A web admin dashboard is at /admin/ingestion.

Conventions

class MyConnector(SourceConnector):
    id = "my-connector"           # stable slug
    kind = "catalog"              # catalog | corpus | lexicon | annotation | lookup | derived
    runs_after = ["lookup-tables"]
    license = "CC-BY-4.0"

    def discover(self, ctx) -> SourceManifest: ...   # checksum for skip-if-unchanged
    def extract(self, ctx) -> Iterator[dict]: ...    # yield raw rows
    def transform(self, ctx, record) -> Iterator[dict]: ...  # validate, dead-letter, reshape
    def load(self, ctx, rows) -> LoadStats:
        return upsert_batch(ctx.db, table="my_table", rows=rows,
                            unique_key=["id"], policy=ConflictPolicy.UPDATE)
    def verify(self, ctx) -> None: ...               # sanity-check, raise on issue

upsert_batch() covers idempotency via UPDATE / SKIP / REPLACE policies. Bad rows go to dead-letters via ctx.dead_letter(...); connectors never raise on per-record problems.
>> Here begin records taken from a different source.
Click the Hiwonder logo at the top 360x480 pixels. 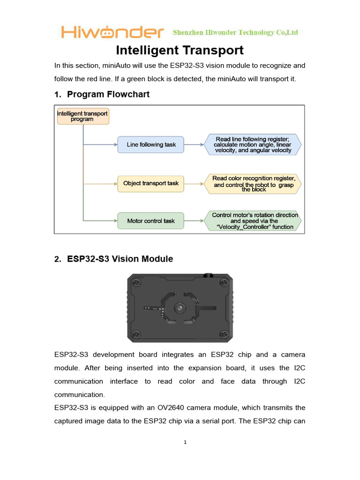[112, 32]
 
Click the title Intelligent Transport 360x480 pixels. [180, 50]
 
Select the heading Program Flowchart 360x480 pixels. [108, 94]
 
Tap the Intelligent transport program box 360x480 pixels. [82, 116]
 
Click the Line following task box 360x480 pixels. [151, 145]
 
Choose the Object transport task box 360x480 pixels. [151, 183]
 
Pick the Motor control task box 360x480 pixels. [151, 221]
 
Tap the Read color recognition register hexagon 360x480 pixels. [253, 183]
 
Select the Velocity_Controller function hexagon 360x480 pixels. [253, 221]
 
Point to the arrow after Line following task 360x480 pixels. [194, 145]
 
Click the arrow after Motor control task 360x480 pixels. [194, 221]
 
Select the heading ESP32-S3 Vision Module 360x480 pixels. [120, 259]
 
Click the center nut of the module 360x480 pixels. [180, 308]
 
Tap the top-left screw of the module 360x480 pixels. [136, 283]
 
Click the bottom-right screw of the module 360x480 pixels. [225, 334]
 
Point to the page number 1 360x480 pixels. [186, 442]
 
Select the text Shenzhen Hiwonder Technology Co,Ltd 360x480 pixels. [235, 32]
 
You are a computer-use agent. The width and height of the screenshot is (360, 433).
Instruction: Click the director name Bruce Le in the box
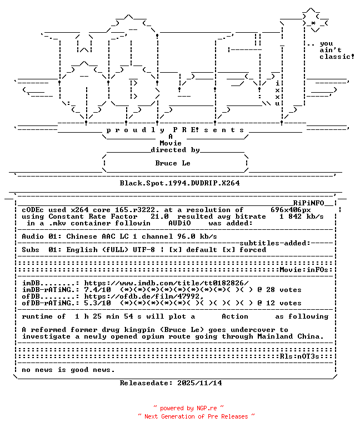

Source data lives outside the repo (each connector documents its own discovery / download path — see the connector source files for specifics).

Day 5: Common Tasks

Add an API Endpoint

Add route function in api/routes/<domain>.py
Add repository method in api/repositories/<domain>_repo.py
If new router, register it in api/main.py
Test at http://api.glintstone.test/docs

Add a Web Page

Add route in app/routes/<domain>.py
Create template in app/templates/<domain>/
If new router, register in app/main.py
Add CSS in app/static/css/pages/
Add JS in app/static/js/ if needed

Add a Database Migration

Create data-model/migrations/NNN_description.sql (next number after the latest)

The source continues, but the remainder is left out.